-- start --

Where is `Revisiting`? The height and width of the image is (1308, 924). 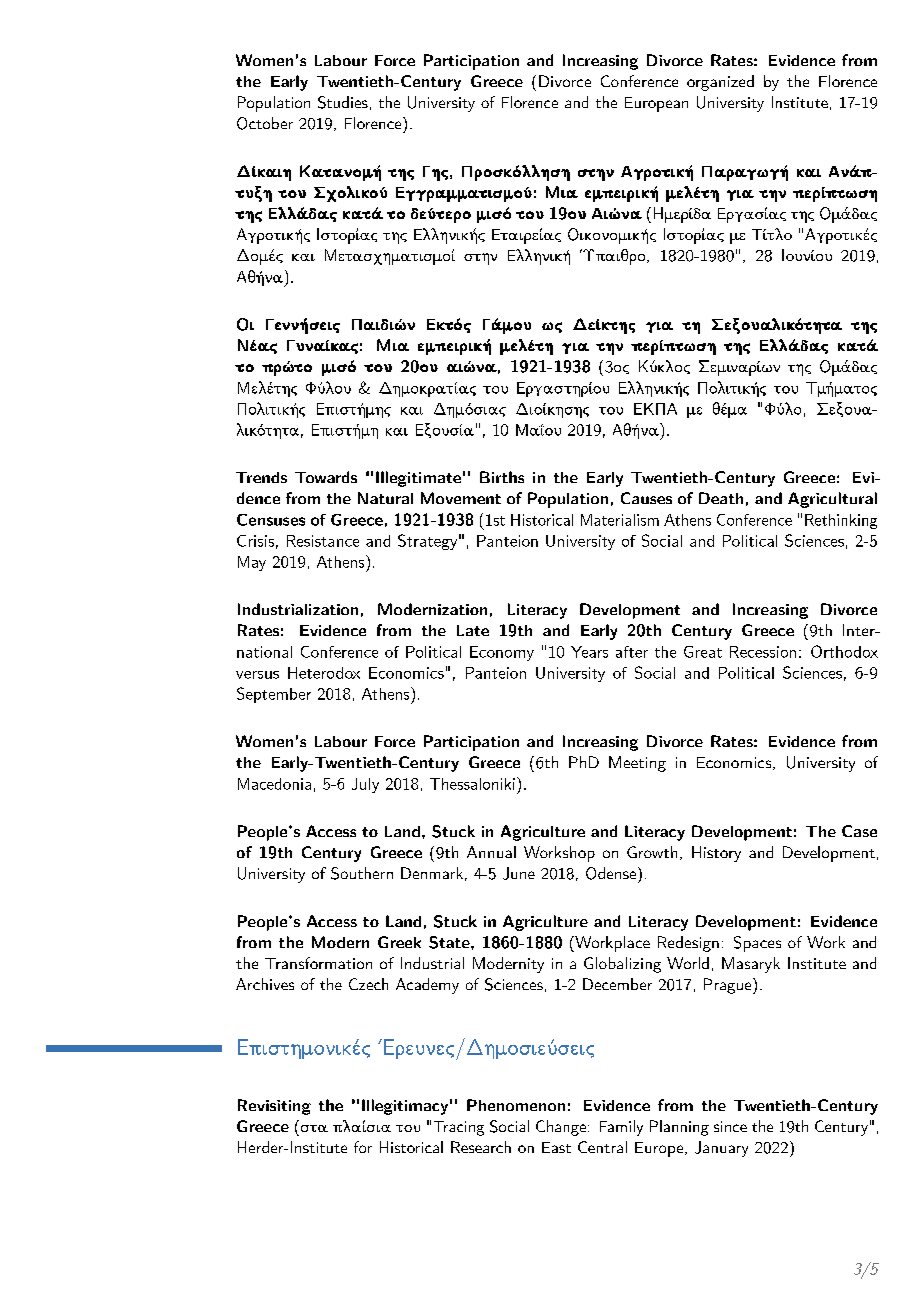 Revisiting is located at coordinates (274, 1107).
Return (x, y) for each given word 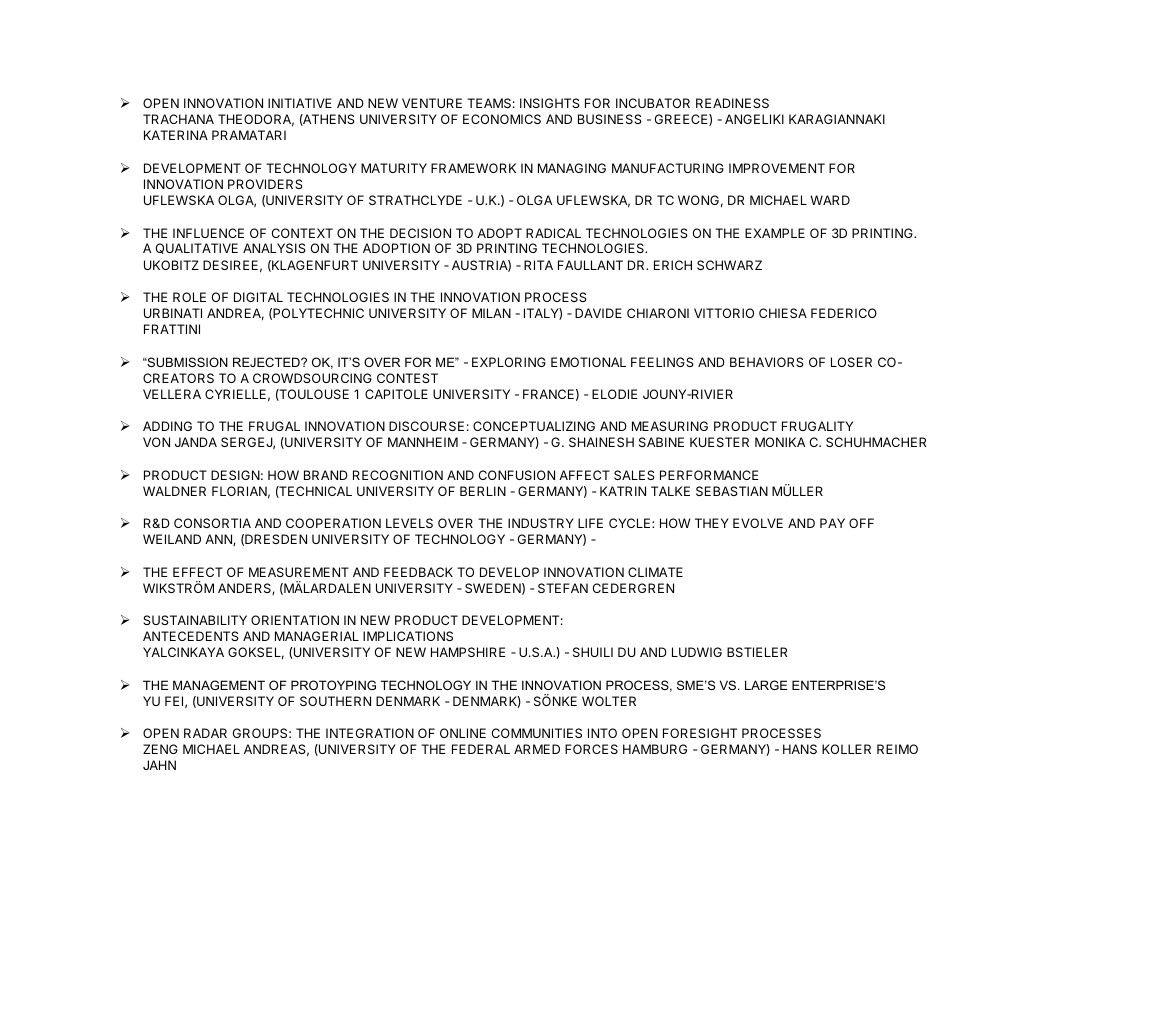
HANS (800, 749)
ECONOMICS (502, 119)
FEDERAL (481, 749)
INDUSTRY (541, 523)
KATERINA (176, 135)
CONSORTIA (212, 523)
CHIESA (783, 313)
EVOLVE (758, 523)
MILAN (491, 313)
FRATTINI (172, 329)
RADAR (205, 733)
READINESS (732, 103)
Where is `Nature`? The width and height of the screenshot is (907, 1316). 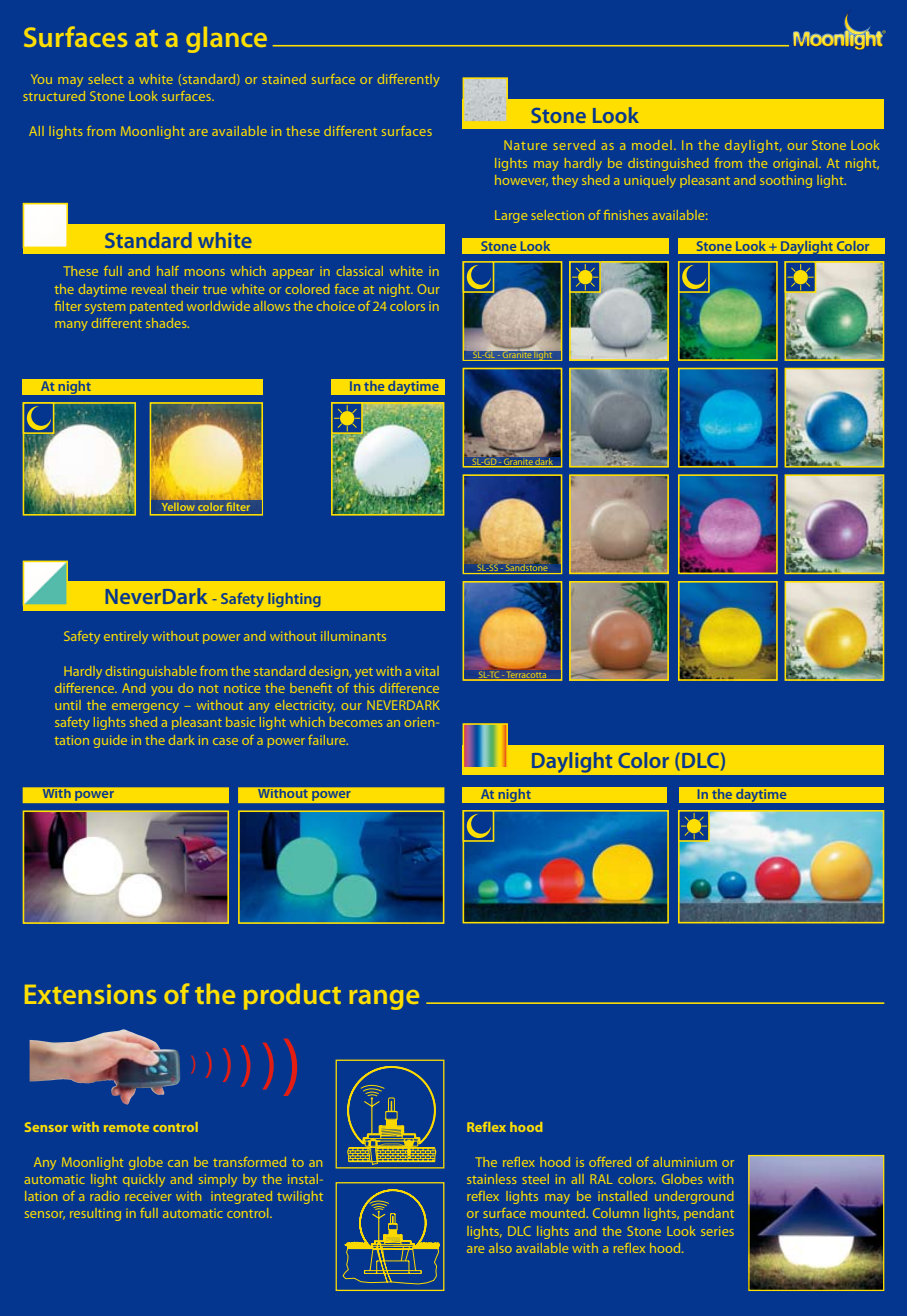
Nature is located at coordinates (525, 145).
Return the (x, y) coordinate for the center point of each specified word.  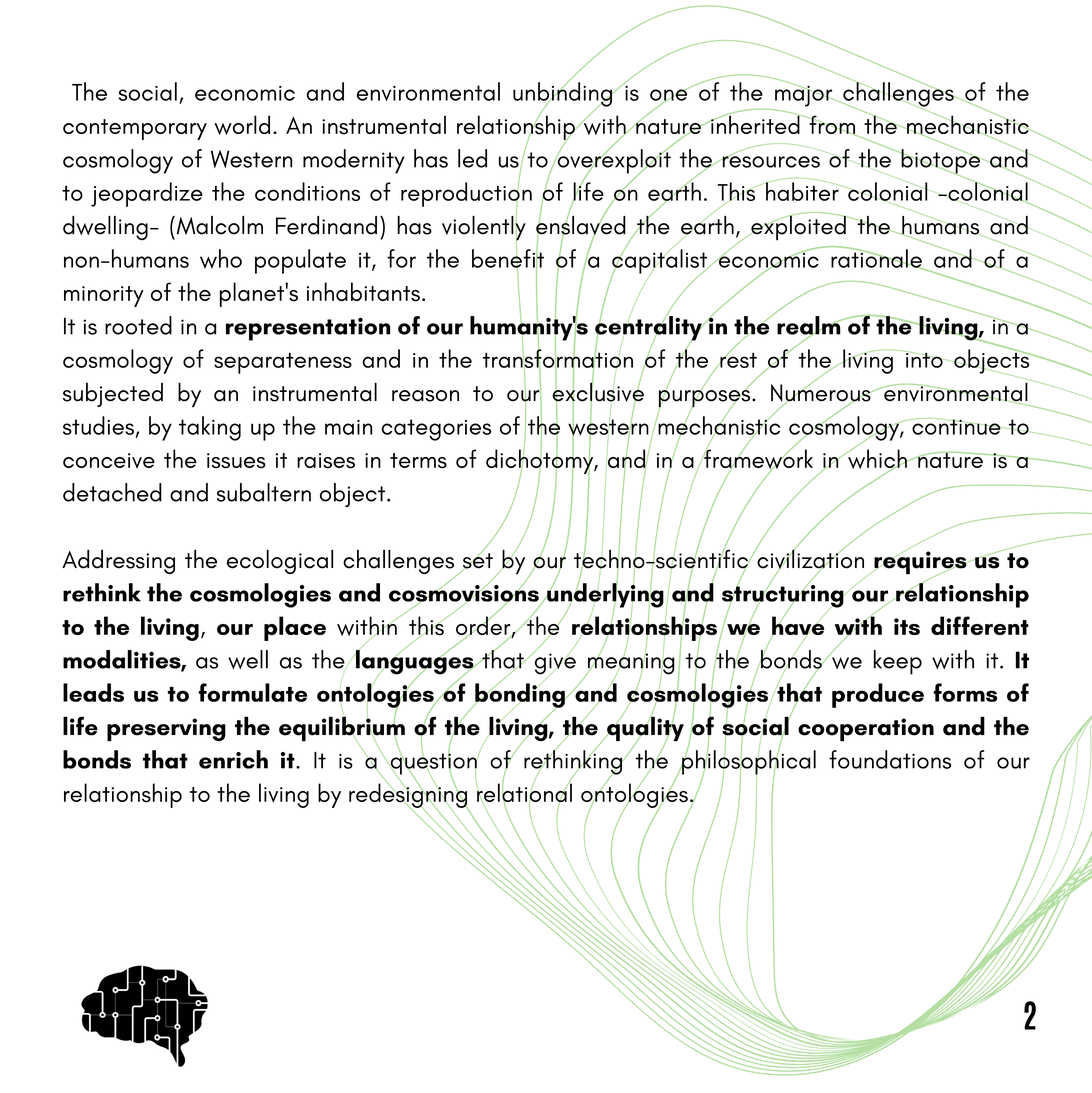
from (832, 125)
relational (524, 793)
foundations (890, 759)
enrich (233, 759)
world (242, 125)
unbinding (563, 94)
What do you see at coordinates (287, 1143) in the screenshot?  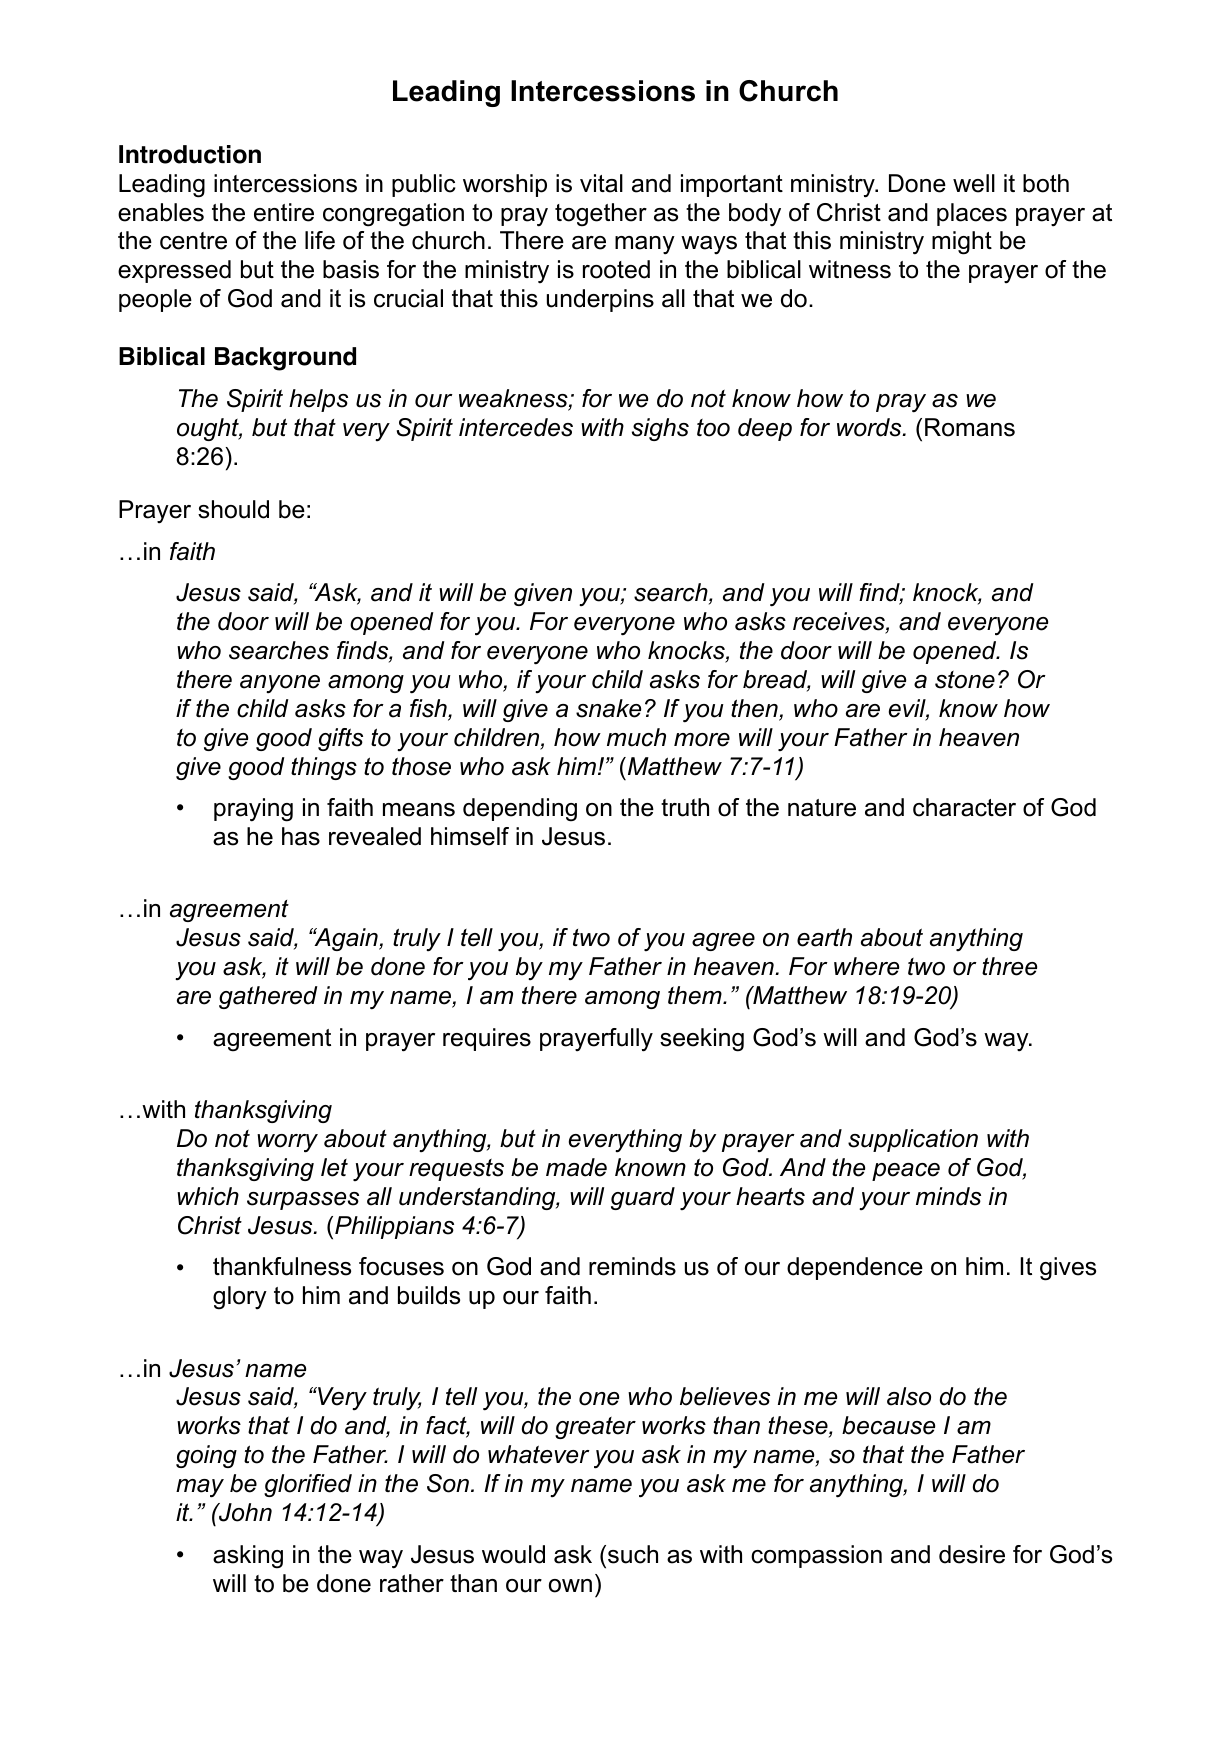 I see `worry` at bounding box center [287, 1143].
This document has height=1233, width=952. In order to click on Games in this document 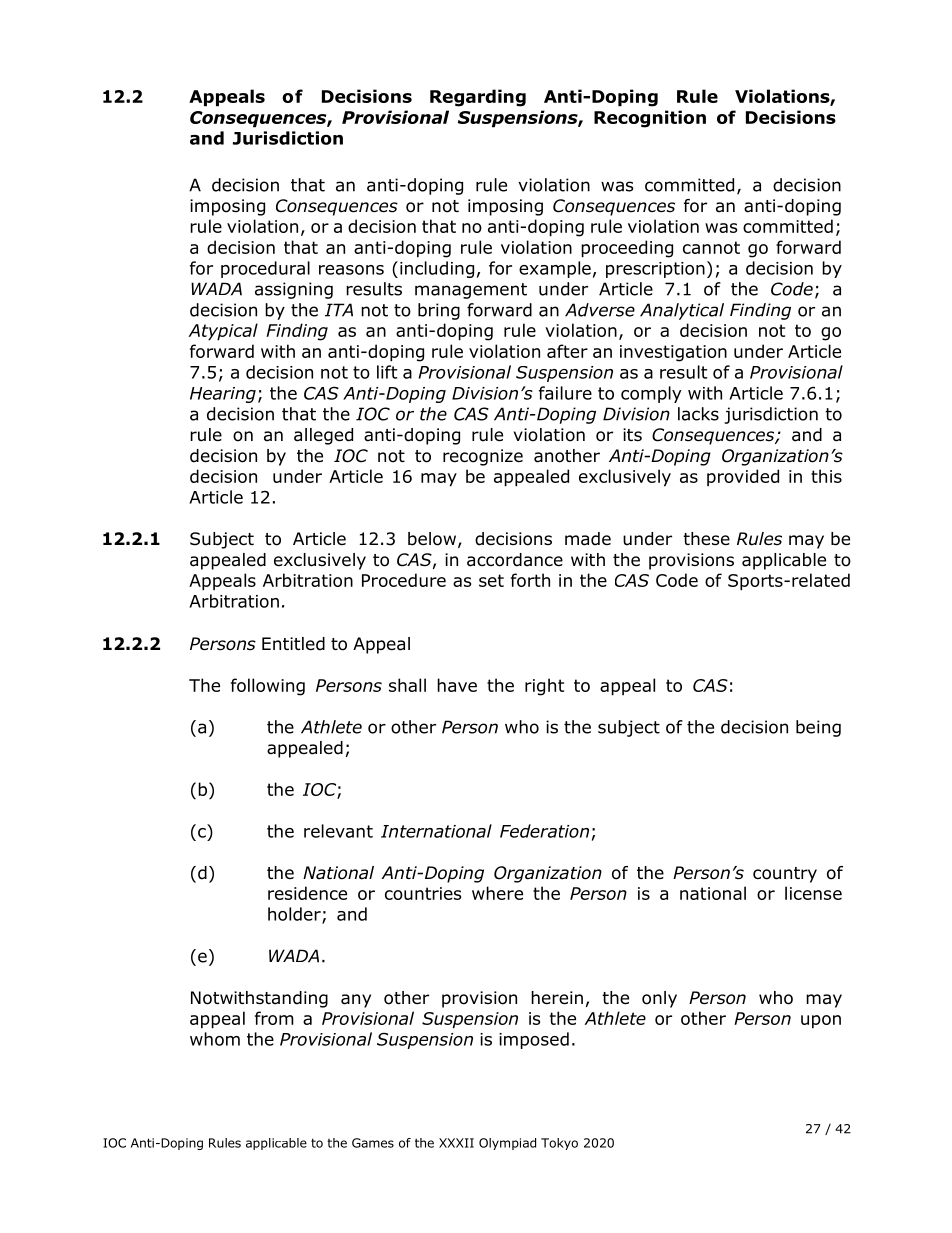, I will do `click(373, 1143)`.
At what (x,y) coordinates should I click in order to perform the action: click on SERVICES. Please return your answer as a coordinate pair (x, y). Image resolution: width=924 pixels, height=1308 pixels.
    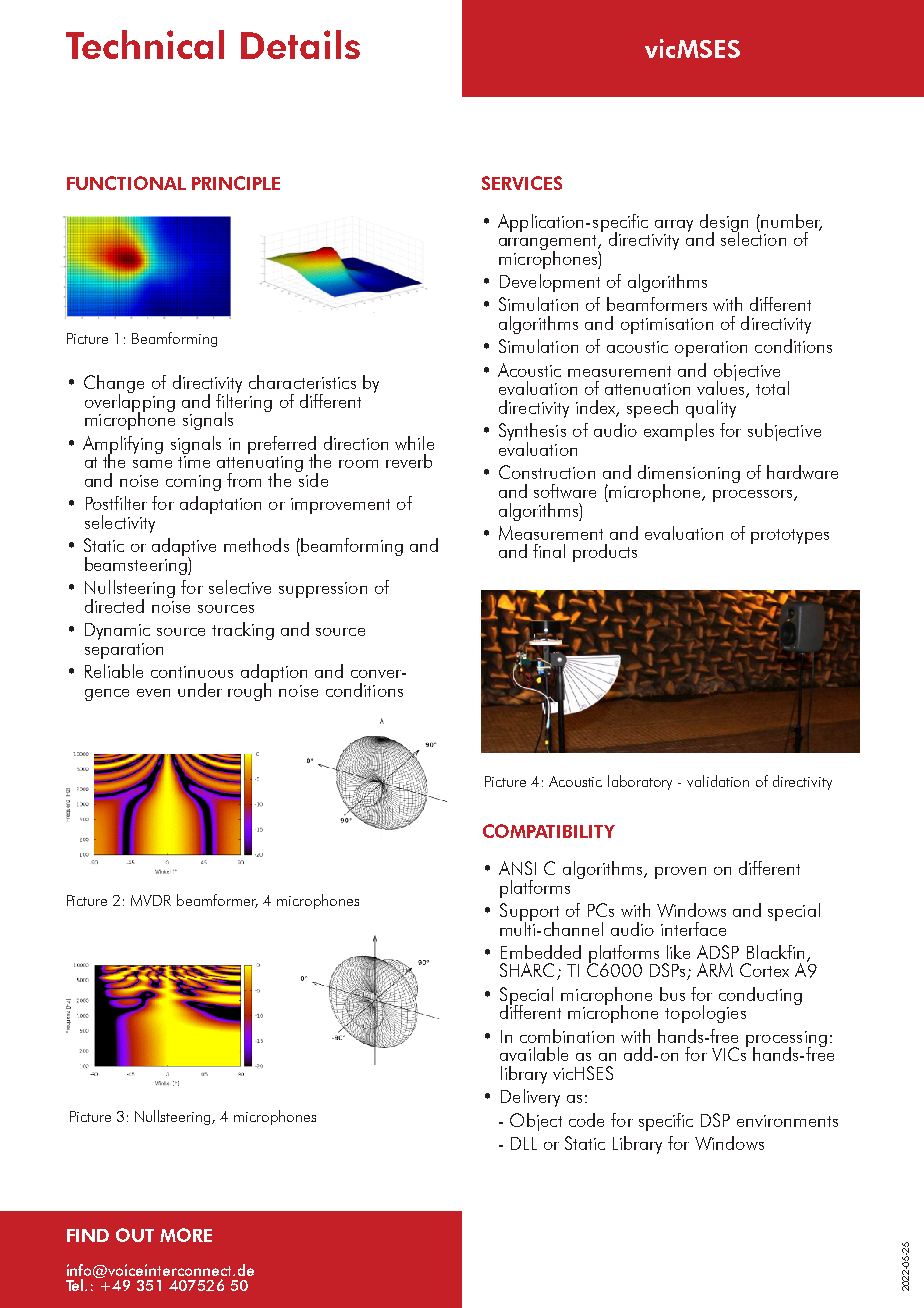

-- end --

| Given request |
Rewrite the rows beginning at the line that has "CONSORTIA (212, 523)" and ending after the line that has "from (832, 125)", replacing "RADAR" with "SONAR" and changing nothing else. Leave the pictures out of your answer.

| Solution to this exercise |
CONSORTIA (212, 523)
CHIESA (783, 313)
EVOLVE (758, 523)
MILAN (491, 313)
FRATTINI (172, 329)
SONAR (205, 733)
READINESS (732, 103)
Where is `Nature`? The width and height of the screenshot is (907, 1316). 
Nature is located at coordinates (525, 145).
Return the (x, y) coordinate for the center point of each specified word.  
from (832, 125)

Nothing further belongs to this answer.